Working with Jehoshua Eliashberg and Jeremy Fan within the Marketing Department I have developed a reusable Naive Bayes classifier that can handle multiple features. This is a useful algorithm to calculate the probability that each of a set of documents or texts belongs to a set of categories using the Bayesian method.
The package assumes a word likelihood file likelihoods.csv has been previously calculated and is formatted like:
The likelihoods for each feature must sum to 1.0 and you can have as many features as you wish. It is required to have a header titled Word referencing the feature followed by the assigned probabilities to all your desired features.
I asked Jeremy how he calculated his likelihood table for a project working with customer generated reviews of bicycles and he replied:
“I created the likelihood table by first creating the lexicon. I basically took this article on how to pick a bike and generated the lexicon for each category we were measuring. Then, I applied Laplace Smoothing to make sure each word in my lexicon appeared at least once in each category. The likelihood of a given word in a given category was calculated by the frequency of this word within the category divided by the sum of the frequencies of all words within the category.”

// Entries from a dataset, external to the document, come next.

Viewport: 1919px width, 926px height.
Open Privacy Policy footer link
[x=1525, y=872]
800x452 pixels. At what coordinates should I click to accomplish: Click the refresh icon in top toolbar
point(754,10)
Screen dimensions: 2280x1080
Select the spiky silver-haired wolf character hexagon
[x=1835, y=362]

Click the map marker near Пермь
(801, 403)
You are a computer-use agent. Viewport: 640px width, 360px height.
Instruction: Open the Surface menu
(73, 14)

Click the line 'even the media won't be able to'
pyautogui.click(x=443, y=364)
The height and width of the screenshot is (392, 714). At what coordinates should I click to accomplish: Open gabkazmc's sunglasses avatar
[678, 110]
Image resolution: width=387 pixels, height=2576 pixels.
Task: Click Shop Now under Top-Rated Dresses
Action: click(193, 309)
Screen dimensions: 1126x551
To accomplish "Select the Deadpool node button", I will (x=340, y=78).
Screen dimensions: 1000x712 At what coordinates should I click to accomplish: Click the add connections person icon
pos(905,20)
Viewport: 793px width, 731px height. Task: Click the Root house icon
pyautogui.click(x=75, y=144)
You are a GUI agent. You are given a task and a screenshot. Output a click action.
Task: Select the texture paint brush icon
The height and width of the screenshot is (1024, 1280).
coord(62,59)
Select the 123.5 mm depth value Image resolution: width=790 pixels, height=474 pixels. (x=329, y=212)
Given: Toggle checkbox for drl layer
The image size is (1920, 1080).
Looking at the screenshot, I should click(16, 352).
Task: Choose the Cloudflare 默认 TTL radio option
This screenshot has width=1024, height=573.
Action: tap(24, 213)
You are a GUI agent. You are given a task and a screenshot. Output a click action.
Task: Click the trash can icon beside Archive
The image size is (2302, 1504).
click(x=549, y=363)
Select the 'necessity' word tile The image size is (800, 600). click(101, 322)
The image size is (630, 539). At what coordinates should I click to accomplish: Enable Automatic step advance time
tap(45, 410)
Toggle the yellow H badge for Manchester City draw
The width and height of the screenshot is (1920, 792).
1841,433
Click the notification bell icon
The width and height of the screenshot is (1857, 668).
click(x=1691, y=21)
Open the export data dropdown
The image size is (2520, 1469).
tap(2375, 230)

So let’s assume you have an unlabeled input CSV file input.csv formatted like:
|1||The cat is my pet and he is lovely. A dog will not do.|
|2||The man and woman had a cat and lived under a tree|
|3||The tree had lots of leaves|
|4||A man lives under a tree with many leaves. A woman has a cat as a pet|
|5||The dog and cat chased the man under the tree|
|6||The man and woman live in a house.|
It is required that the document header have a item titled Text referring to the document you want to classify. All other fields will be ignored but will be included unmodified in the classifier’s output file.
You can run this program on the HPCC using the following commands (in this example we will use an interactive logon qlogin):
From the HPCC login node, log in to an interactive session
enable python 3
$ source /opt/rh/rh-python34/enable
Set up your virtual environment
$ mkvirtualenv <whatever you want to call your virtualenv>
Install the Multi-function Naive Bayes Classifier package
$ pip install mfnbc
Launch an interactive python shell
$ python >>> from mfnbc import MFNBC >>> m = MFNBC('likelihoods.csv', 'input.csv', True, 'out_filename.csv') >>> m.write_csv() >>> exit()
You should see a new file titled out_filename.csv with the following data:
|1||The cat is my pet and he is lovely. A dog will not do.||0.972321429||0.005357143||0.022321429|
|2||The man and woman had a cat and lived under a tree||0.580787094||0.2969934||0.122219506|
|3||The tree had lots of leaves||0.01532802||0.003678725||0.980993256|
|4||A man lives under a tree with many leaves. A woman has a cat as a pet||0.334412386||0.1026038||0.562983814|
|5||The dog and cat chased the man under the tree||0.921839729||0.00761851||0.070541761|
|6||The man and woman live in a house.||0.065633546||0.922971741||0.011394713|
About The Maths
This package relies on simple arithmetic to compute the final posterior probabilities for a set of features over a set of texts within a corpus.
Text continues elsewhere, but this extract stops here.